And so the Docker support is fantastic. 1 of the frontiers that we're we'd like to continue to explore with it is continuing to remove the steps sort of before and after pants in CI, which might include, well, okay. I've got a custom wheel that I need to build in order to put it in the Docker container, or I'm going to, you know, invoke Docker to do something before the build. If we continue to expand our support for essentially cross building in Docker, Your execution platform might be macOS. It might be Linux, but you essentially cross build into Docker from your local platform. That's sort of, you know, a local developer running on Windows or macOS transparently using Docker only when they need to for the cross building portion is something that we'd like to continue to push in the next year. There's improvements planned in that area.
Right now, you know, cross platform Docker builds are possible as long as they're in native code. So
[00:34:28] Unknown:
we'd like to improve that. In terms of the support for multiple language runtimes, that's also an interesting challenge beyond just managing the execution context as far as this goal of consistency and ease of adoption for end users of the pants builds tool. And given that pants itself is written largely in Python with a Rust core for the execution engine, I'm wondering how you've approached the sort of design of the experience for these additional language runtimes so that it feels idiomatic and approachable for people who are maybe not Python native or maybe don't even use Python in the repository at all?
[00:35:09] Unknown:
Yeah. It's a great question. So we support now Go, Java, Scala. We've supported Python for past 10 years. And 1 of the really interesting ones is shell support. And with each of those languages, we spend a lot of time first thinking about what are the unique strengths of pants in this ecosystem and what does this ecosystem already do well. We very much view the rule of pants as complementary. So for example, with Shell, pants hooks up with the amazing shell check cleanser and the sh formatter, which is kind of like black. It will make your scripts pretty automatically. And then a unit test framework called shunit2.

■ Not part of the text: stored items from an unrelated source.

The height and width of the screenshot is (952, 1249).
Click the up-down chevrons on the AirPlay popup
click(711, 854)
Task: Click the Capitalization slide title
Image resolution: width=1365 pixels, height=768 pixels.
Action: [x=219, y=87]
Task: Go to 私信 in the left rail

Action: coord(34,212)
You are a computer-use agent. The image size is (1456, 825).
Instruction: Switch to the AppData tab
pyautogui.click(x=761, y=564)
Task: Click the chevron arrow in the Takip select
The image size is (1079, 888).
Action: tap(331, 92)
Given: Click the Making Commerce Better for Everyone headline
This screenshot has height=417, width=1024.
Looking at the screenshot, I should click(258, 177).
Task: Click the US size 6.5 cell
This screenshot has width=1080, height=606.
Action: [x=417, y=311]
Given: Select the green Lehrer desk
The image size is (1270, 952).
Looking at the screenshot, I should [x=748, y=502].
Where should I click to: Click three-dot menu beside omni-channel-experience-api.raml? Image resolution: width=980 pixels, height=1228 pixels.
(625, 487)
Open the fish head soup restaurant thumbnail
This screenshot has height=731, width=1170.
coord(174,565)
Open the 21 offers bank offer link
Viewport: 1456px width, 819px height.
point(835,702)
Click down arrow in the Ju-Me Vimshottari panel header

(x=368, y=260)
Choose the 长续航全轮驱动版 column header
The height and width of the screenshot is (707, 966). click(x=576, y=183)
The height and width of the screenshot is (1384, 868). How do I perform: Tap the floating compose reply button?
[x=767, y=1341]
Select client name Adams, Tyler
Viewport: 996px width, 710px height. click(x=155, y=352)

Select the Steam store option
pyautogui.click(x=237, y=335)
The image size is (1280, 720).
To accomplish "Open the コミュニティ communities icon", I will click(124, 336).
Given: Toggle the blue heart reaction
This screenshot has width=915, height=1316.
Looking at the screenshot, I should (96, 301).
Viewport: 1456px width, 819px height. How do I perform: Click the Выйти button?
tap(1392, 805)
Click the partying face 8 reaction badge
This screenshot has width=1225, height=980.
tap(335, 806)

And we decided to focus on those 3 things with shell rather than trying to hook up with things like running or packaging because Shell already has really good simple support for things like executing your script. And we didn't think that pants would add that much value to it, whereas we could add a lot of value that will install those tools like ShellTrack for you, making sure that everyone, whether you're in CI or you're different developers, that they're all using the exact same version, then run it with this consistent interface. We'll run that all in parallel so that you can run shell check at the same time as flake8 and black and isort and so on.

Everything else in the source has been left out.